True, but what does it have to do with the Fed? It's not the entity that "spends us into prosperity" - that's what the Congress and executive branches of the government do to us, but it's always easy and fun to beat up on Fed.

Weak currency and big government spending has been the policy of Bush and Obama administrations and Democrats and Republicans in Congress. That is what's debasing the currency and puts strain on private sector commerce, spending and savings.

Fed's short-term interest rates are the bluntest tool in its arsenal, and affect all areas of the economy, not necessarily and not just the long-term rates of real estate market. Which is exactly what Bernanke is trying to explain and warn Congress against - Bernanke said, "Regulatory and supervisory policies, rather than monetary policies, would have been more effective means of addressing the run-up in house prices.”

Here is his speech in its entirety, not just the comments of other economists or market traders, with their own agenda - Chairman Ben S. Bernanke - At the Annual Meeting of the American Economic Association, Atlanta, Georgia - January 3, 2010 - Monetary Policy and the Housing Bubble

Also, Bernanke is on stand-by and is ready (with several monetary tools in Fed's disposal) to mop up the excess capital, when it becomes necessary.
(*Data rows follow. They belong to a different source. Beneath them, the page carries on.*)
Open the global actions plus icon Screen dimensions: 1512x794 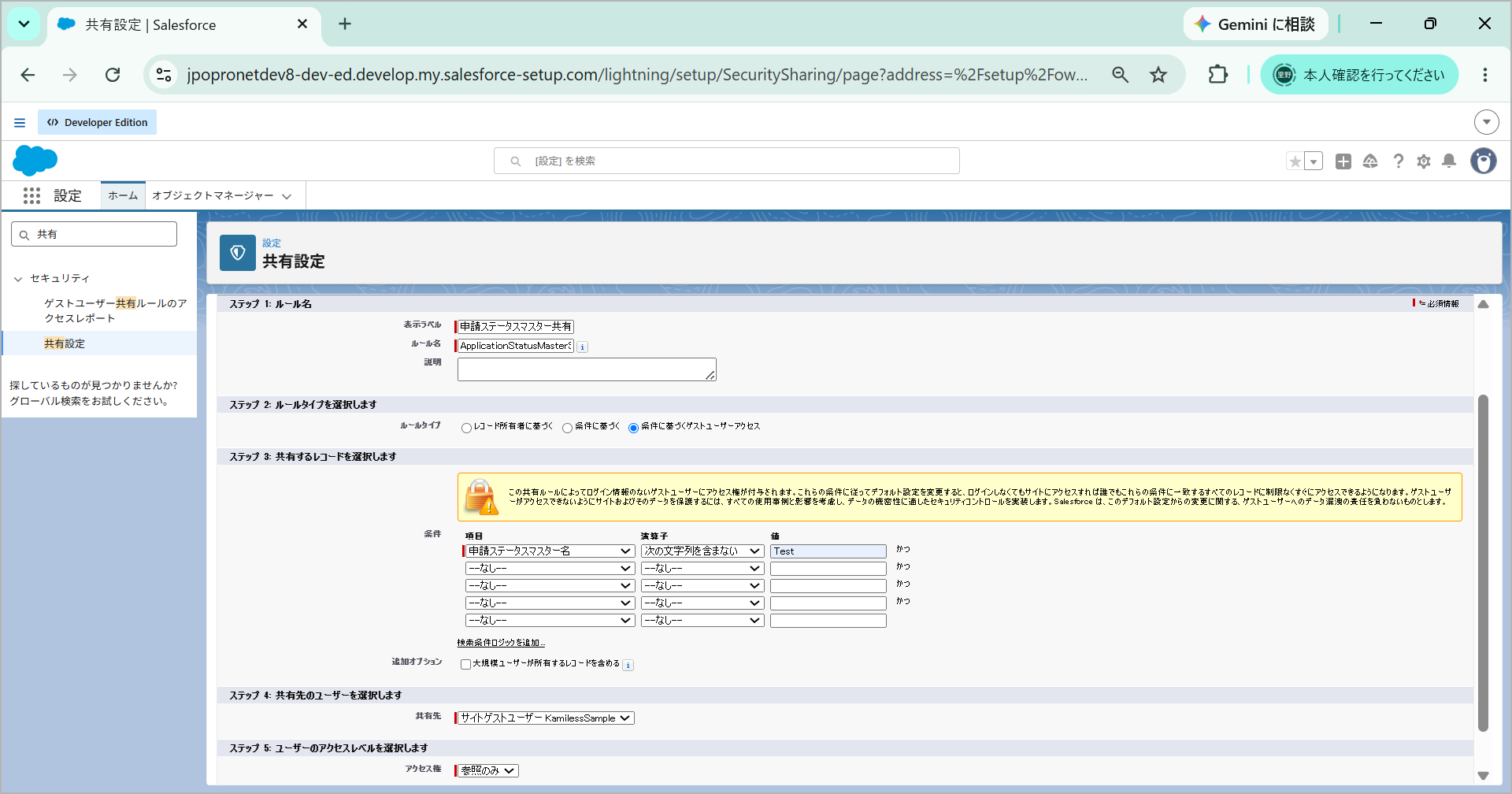tap(1343, 161)
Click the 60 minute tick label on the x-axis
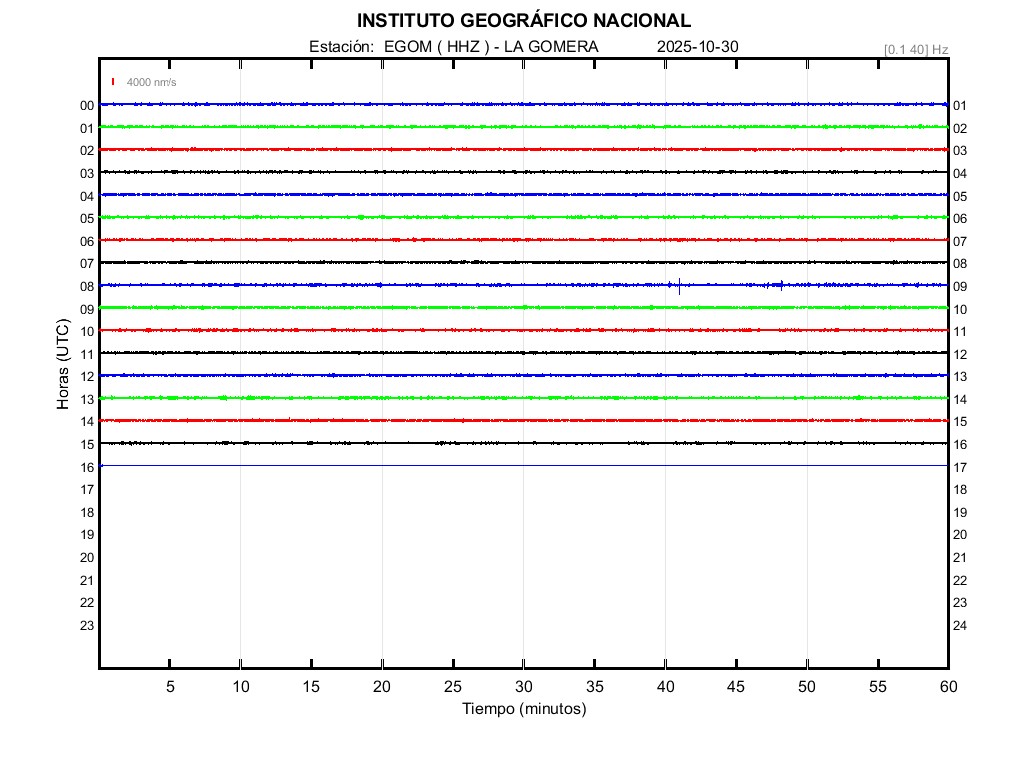The height and width of the screenshot is (768, 1024). click(x=948, y=687)
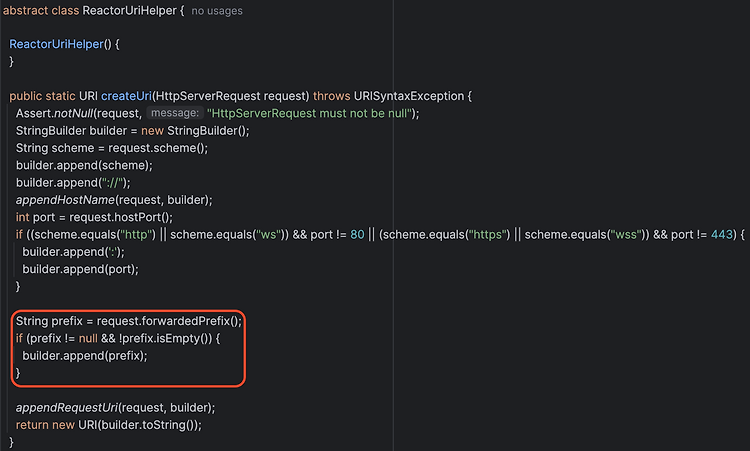The image size is (750, 451).
Task: Click the URISyntaxException type name
Action: coord(409,96)
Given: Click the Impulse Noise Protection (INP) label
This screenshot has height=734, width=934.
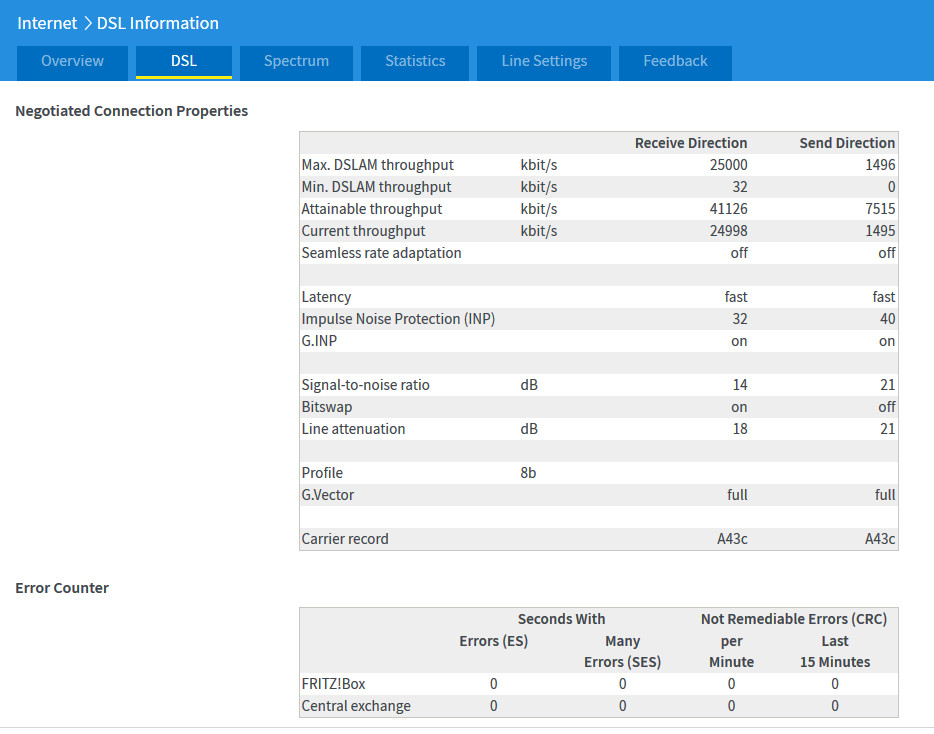Looking at the screenshot, I should click(398, 319).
It's the Congress and the Obama administration that are keeping the fiscal "stimulus" going, in absence of Fed's monetary stimulus.
Taxpayer Burden Eases to $8.2 Trillion as Obama Supplants - BL, 2009 December 23, by Bob Ivry

Bernanke Warns Deficits Threaten Financial Stability - BL, 2009 June 03, by Craig Torres and Brian Faler

Bernanke Doesn’t Rule Out Using Rates Against Bubbles - BL, 2009 December 03, by Steve Matthews and Vivien Lou Chen

Bernanke Says Regulation Came ‘Too Late’ to Curb Housing Bubble - BL, 2010 January 04, by Scott Lanman


11 posted on 01/20/2010 7:59:34 PM PST by CutePuppy (If you don't ask the right questions you may not get the right answers)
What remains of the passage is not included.